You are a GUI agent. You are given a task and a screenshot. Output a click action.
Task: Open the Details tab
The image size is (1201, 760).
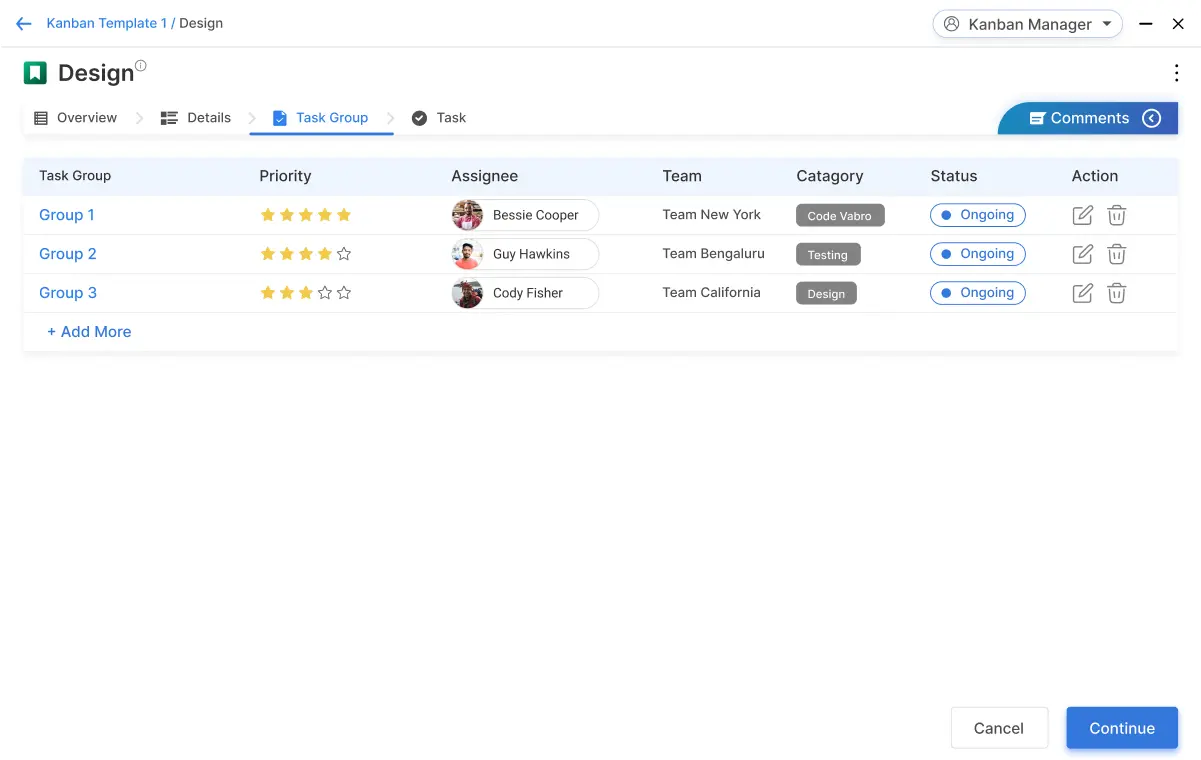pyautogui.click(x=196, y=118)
==
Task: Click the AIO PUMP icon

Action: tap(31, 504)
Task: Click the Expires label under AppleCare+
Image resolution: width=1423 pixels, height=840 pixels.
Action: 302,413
--
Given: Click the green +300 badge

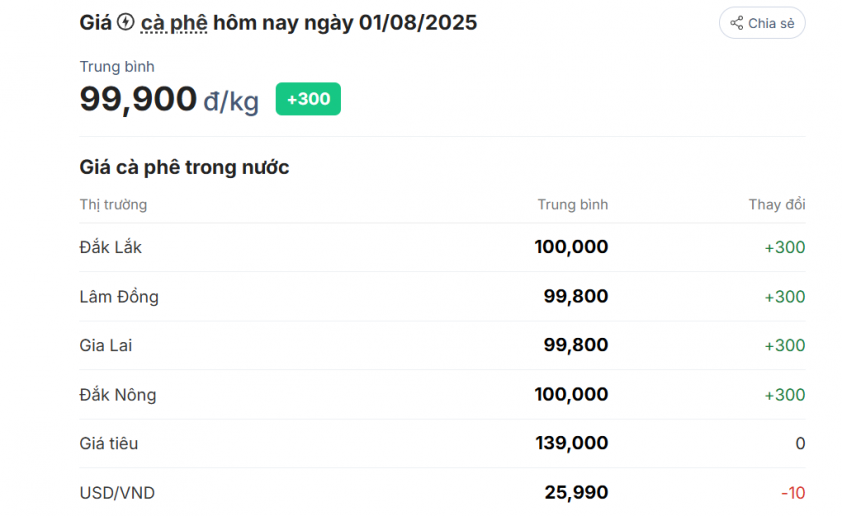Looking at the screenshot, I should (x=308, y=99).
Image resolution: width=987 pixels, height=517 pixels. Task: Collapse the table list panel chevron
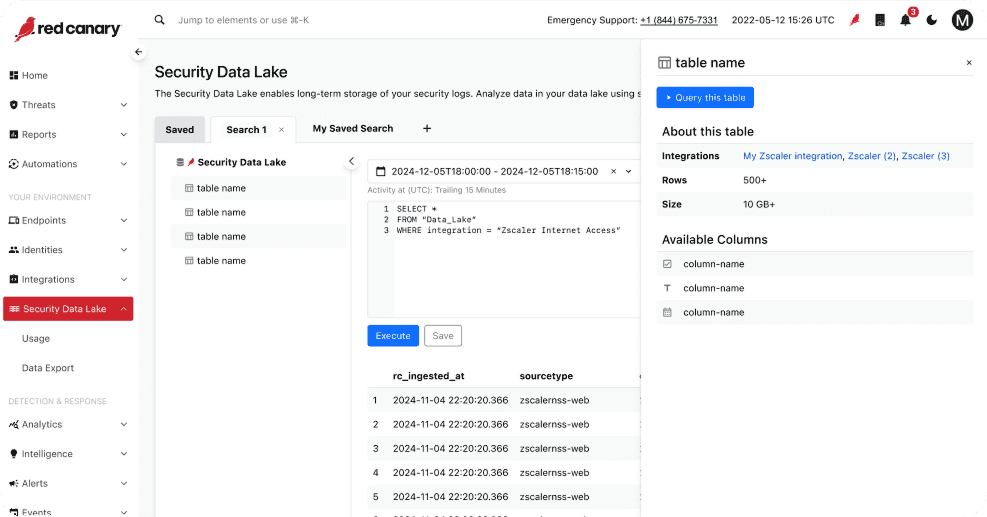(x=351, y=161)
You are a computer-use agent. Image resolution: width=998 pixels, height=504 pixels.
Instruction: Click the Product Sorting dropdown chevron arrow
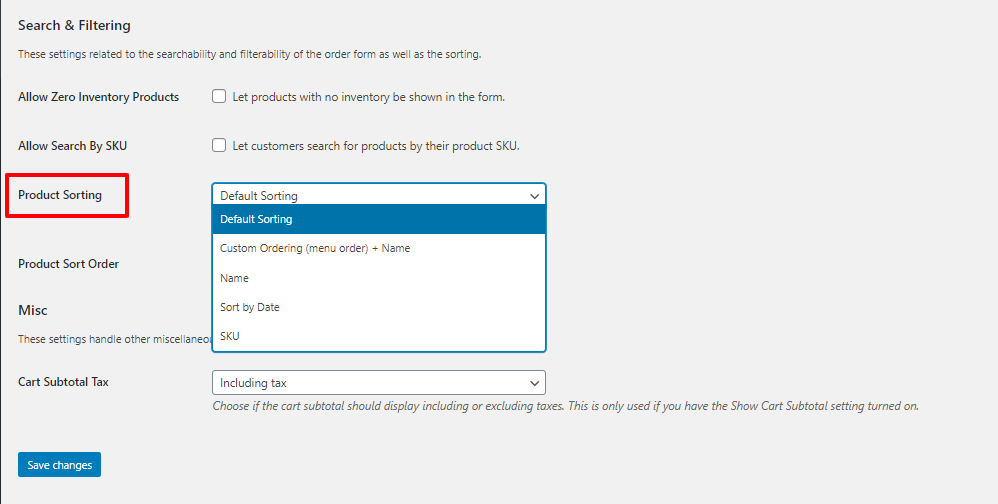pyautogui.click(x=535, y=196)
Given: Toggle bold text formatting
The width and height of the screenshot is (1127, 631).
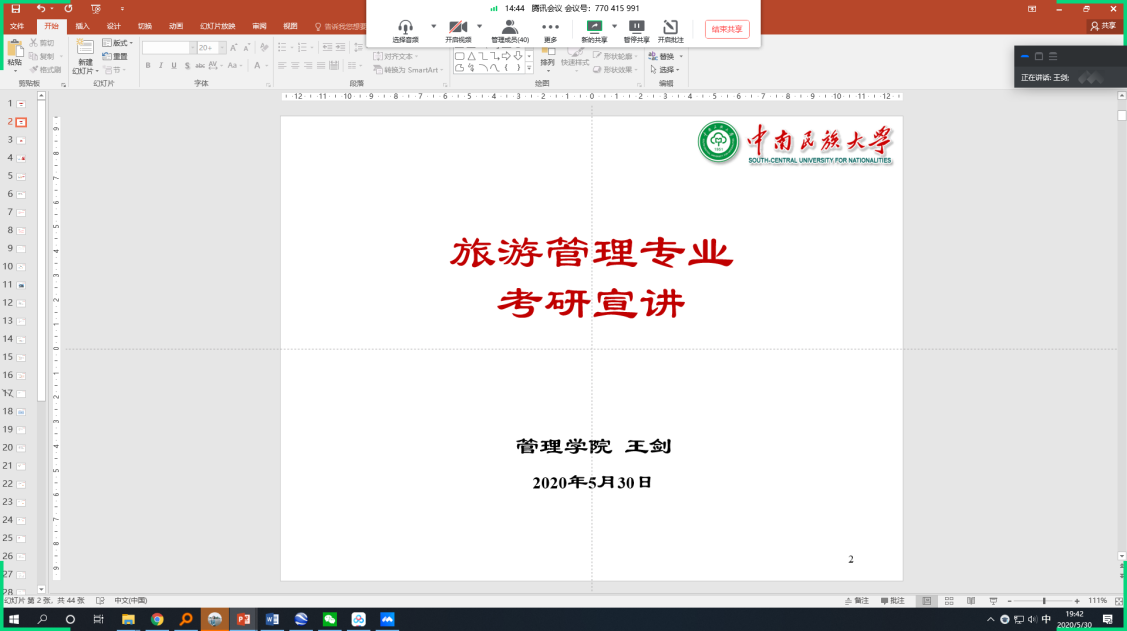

**Activity:** Read through the entries above and copy each line that has the string "agent" in it.

**Solution for this task:**
You are a GUI agent. You are given a task and a screenshot. Output a click action.
You are a computer-use agent. Image resolution: width=998 pixels, height=504 pixels.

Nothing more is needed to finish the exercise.